We entered another station, the mix of raw rock face, rusted wrought-iron gates, and bare sculptured sconces and pendants telling the sad story of abandoned visions of grandeur. Faded graffiti peppered tiled walls curving into the arched ceiling decorated with an incomplete mosaic. Something mythological. Modern banks of lamps set high on the wall at each tunnel mouth defined the boundaries of the excavated cave. The monster threw me onto the steel and rotten wood platform and hopped up after me, making the floor tremble.

It was the laser-pointer eyes pricking the back of my eye-balls with burning needles that made me blink and flinch. Not fear.
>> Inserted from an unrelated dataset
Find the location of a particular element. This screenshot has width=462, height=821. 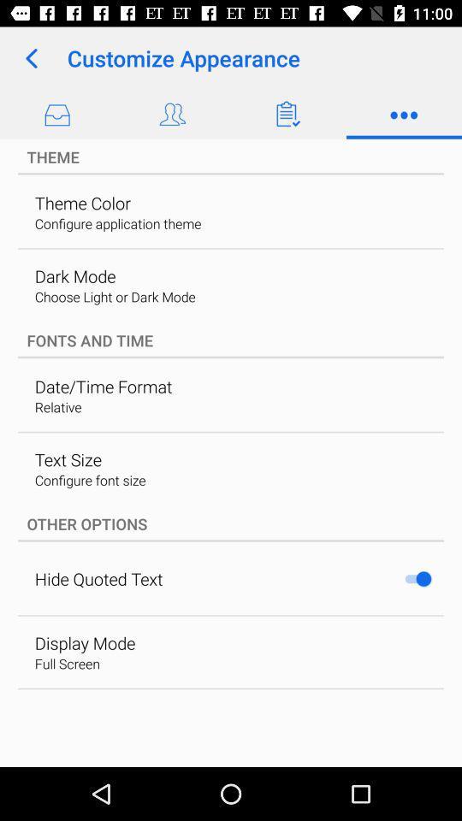

app next to hide quoted text item is located at coordinates (416, 579).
Looking back on the situation, the smart move would have been picking up right away on the monster not knowing where Medicine Snake Woman was and blowing its eyes out to buy time to get away. But I wanted her. And this thing was my only connection to her. The way to my Medicine Woman was through it. Plus, it tried to kill her. And I never got an actual clean shot at the monster.
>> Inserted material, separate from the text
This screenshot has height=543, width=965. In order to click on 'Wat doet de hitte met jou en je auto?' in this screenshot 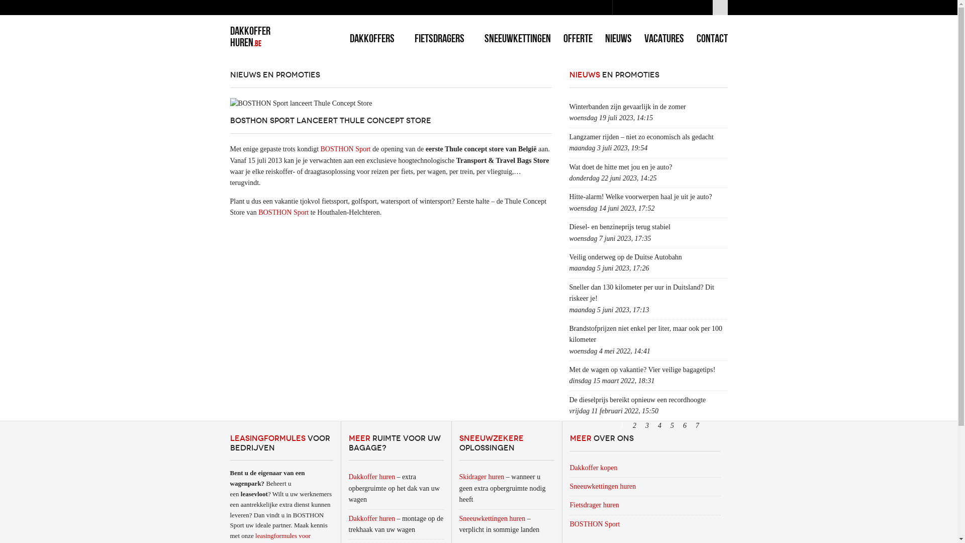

And here was my true warrior moment. The one that came after the last ass kicking. And the best I could do was say, “What do you want?”

“Her.”

“Can’t help you there, big fella.”

“Yes.”

“How?”

“Because she’ll come for you.”

See, in the movies and books, this works the other way around — she’s supposed to be the bad guy’s prisoner and I’m the one who’s supposed to do the rescuing. Of course, that’s when I stumble into the setup and maybe I die but for sure I lose the woman and the bad guy puts a hurt on everybody.

I remembered that look she gave the bunch of us in the station when she was running, and wondered if she’d been searching for a chump. I like to think it was a warrior she’d been after.

But right then I felt like my long-lost cousins and distant great-uncles walking high iron without nets or cables. Only on this job, I’d run out of bolts and there was no way off the beams, and that iron was shaking and it was 1907 and the Quebec Bridge was falling into the St. Lawrence River all over again. Grandpa told me everything he could about living through that terrible day, losing his father, mourning with the rest of the Kahnawake Mohawks, but this was the first time I’d connected with the words he’d whispered in my head.

This time, the past was sticking to me, and it weighed more than all the steel that fell into the river that day. That past, it was as heavy as the spirits of the men who died under the steel, and the sorrow of their families, and the strength it took for those left to keep living another day.

The monster, it watched me like it couldn’t decide if it was time for me to die yet. So I did the only thing there was left to do.

Sat down. Not so hard, carrying that weight. Waved a hand at the space in front of me. All I needed was a pipe to share a smoke with a monster.

“Why her?” I asked, like I had something to trade of equal value.

The monster grumbled and clicked. Tree trunks snapped somewhere inside it. I think it was laughing. “Medicine.”

“Yeah, everybody wants medicine.”

“Yes.”

“She doesn’t know me, doesn’t even like me. You’ve got a long wait coming.”

“No.”

The thing became its stubborn resolve, standing by the rusting iron gate to a shadowy set of stairs, arms by its sides, blond hair and coal-fire eyes fading, until it was just a part of the background — another ruined, incomplete part of the city’s foundation. Trains rumbled in the distance. Traffic sounds from the street above filtered through air vents. I watched a water bug dart in spurts around me.

Then she was there. Standing next to me. Out of nowhere.

“Get out of here!” I yelled, and then I cursed, because if the monster had been sleeping, he was awake now.

Of course, it had always been awake.

It rolled great shoulders and shifted forward like a landslide, its porcelain mask of skin breaking, shattering the illusion of humanity. The brooding muscle man became a mountain of broken stone, an avalanche of pebbles that might have been the calcified souls of the dead, on which floated a thatch of pale wood that, if alive, would have been a badge of life in a cold and forbidding world, but since the wood was bare and brittle, could only be a sign of death.